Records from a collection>
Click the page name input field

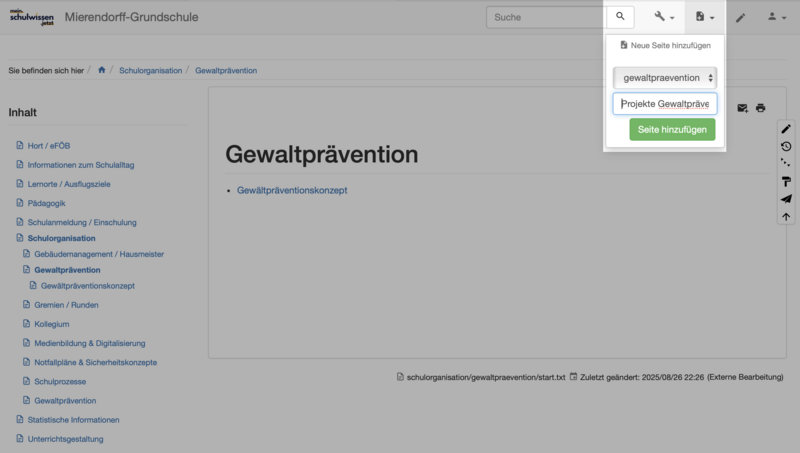coord(665,103)
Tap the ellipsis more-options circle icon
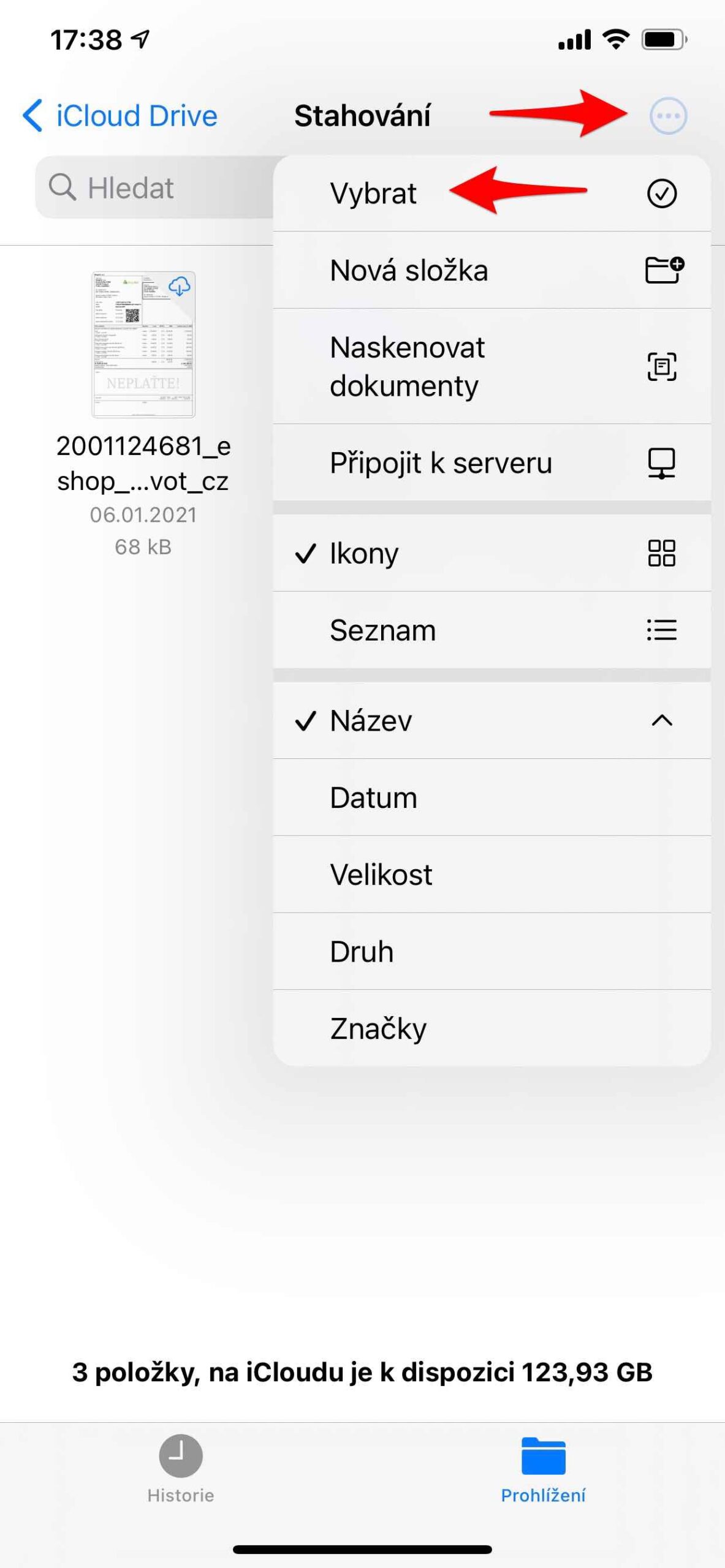The width and height of the screenshot is (725, 1568). click(x=667, y=116)
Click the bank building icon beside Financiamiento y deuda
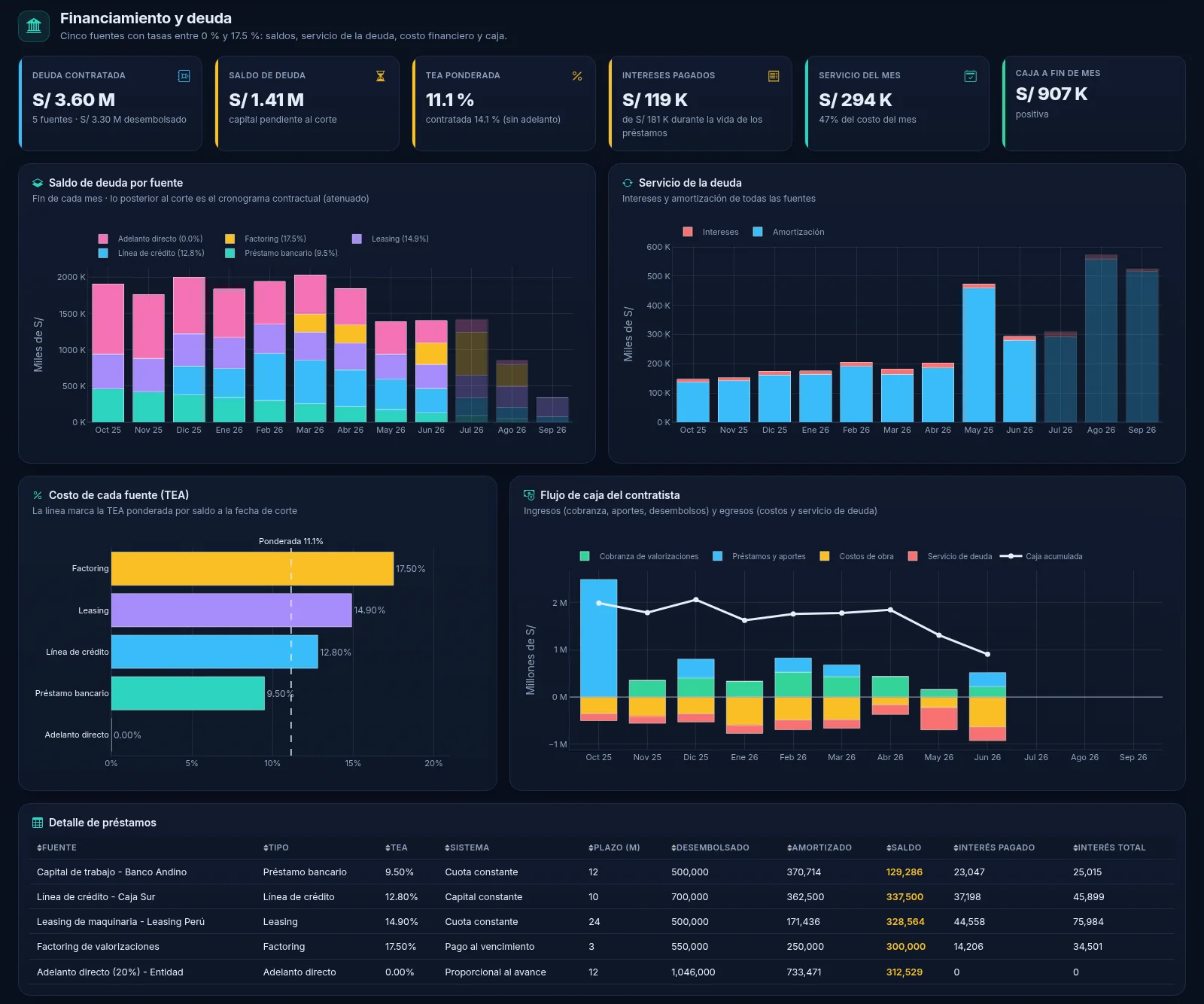 tap(34, 26)
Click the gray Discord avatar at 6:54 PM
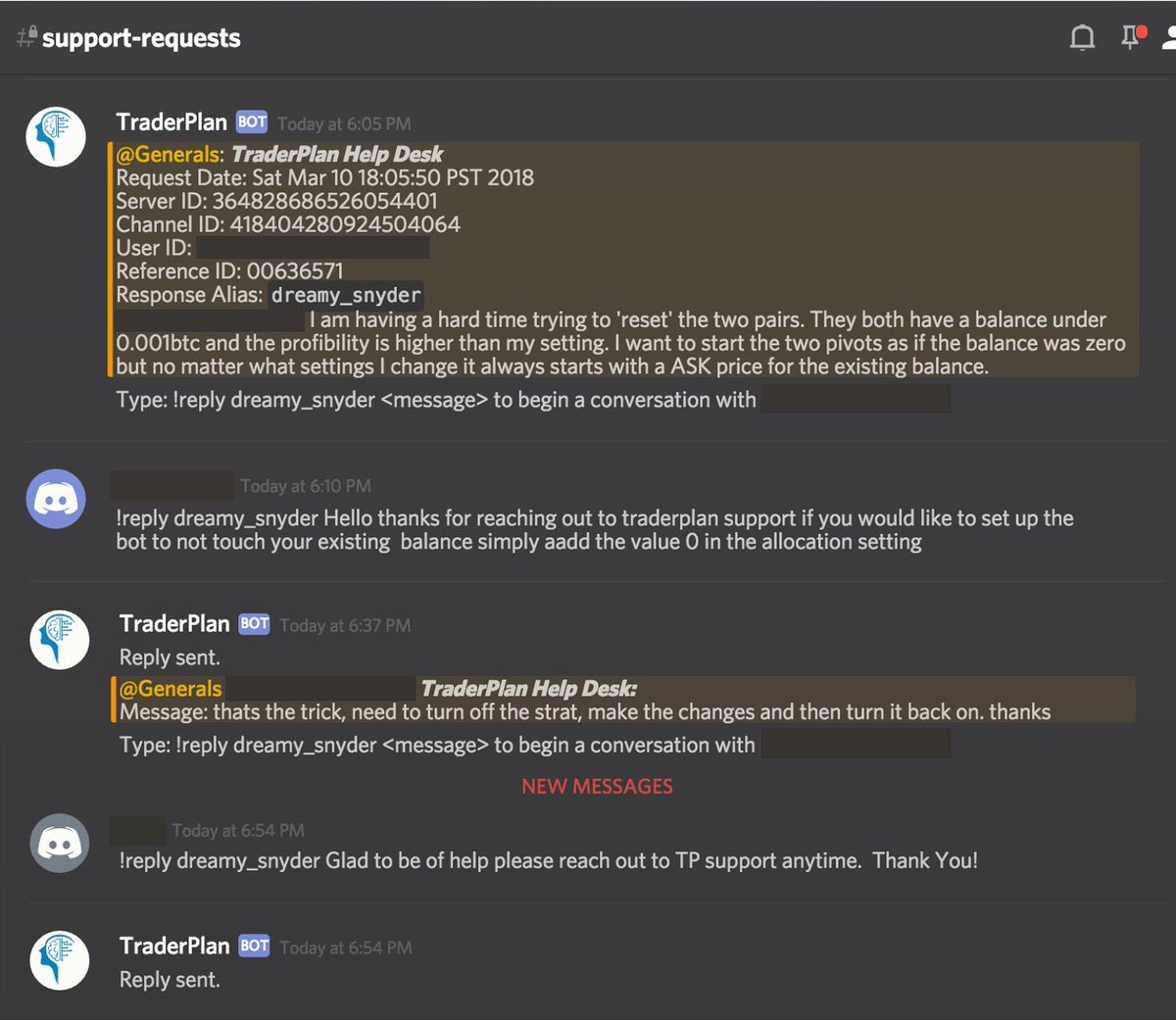1176x1020 pixels. [x=59, y=843]
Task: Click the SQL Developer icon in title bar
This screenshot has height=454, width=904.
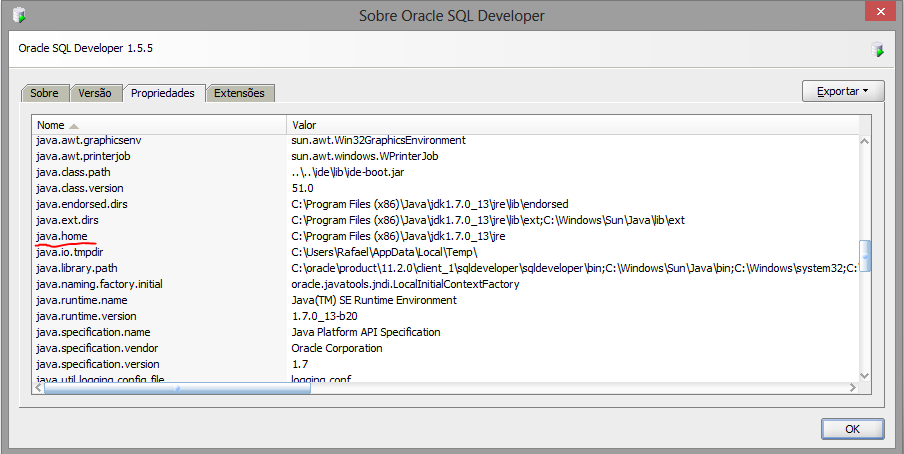Action: [x=19, y=15]
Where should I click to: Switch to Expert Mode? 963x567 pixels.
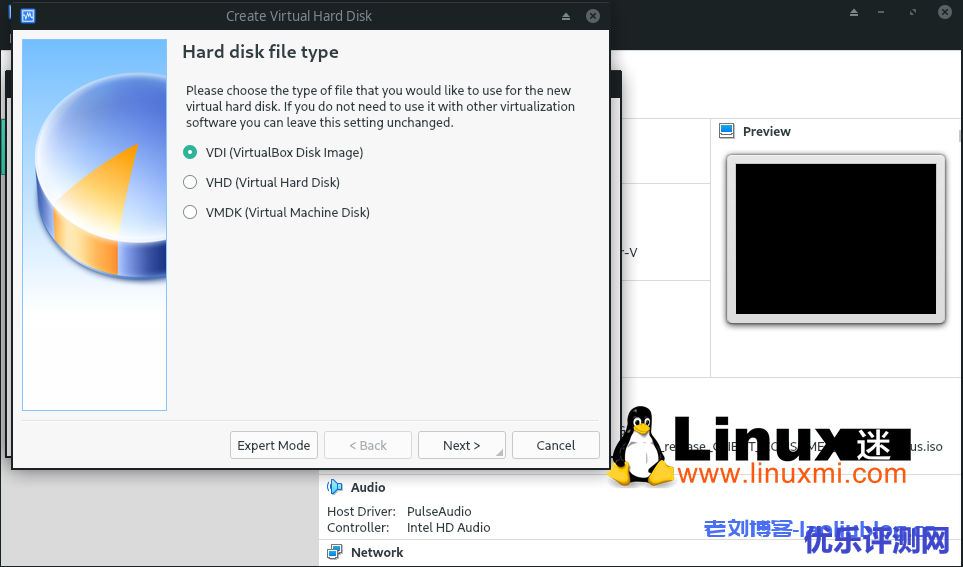coord(273,445)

ABOUT THIS EXERCISE> Please set down the records above verbatim, with each picture left out.

SOLUTION TO THE EXERCISE>
Click the page name input field

coord(665,103)
Tap the ellipsis more-options circle icon
The width and height of the screenshot is (725, 1568). click(x=667, y=116)
Click the bank building icon beside Financiamiento y deuda
 tap(34, 26)
Click the gray Discord avatar at 6:54 PM
1176x1020 pixels. [x=59, y=843]
Task: Click the SQL Developer icon in title bar
This screenshot has height=454, width=904.
Action: [x=19, y=15]
Where should I click to: Switch to Expert Mode? 963x567 pixels.
coord(273,445)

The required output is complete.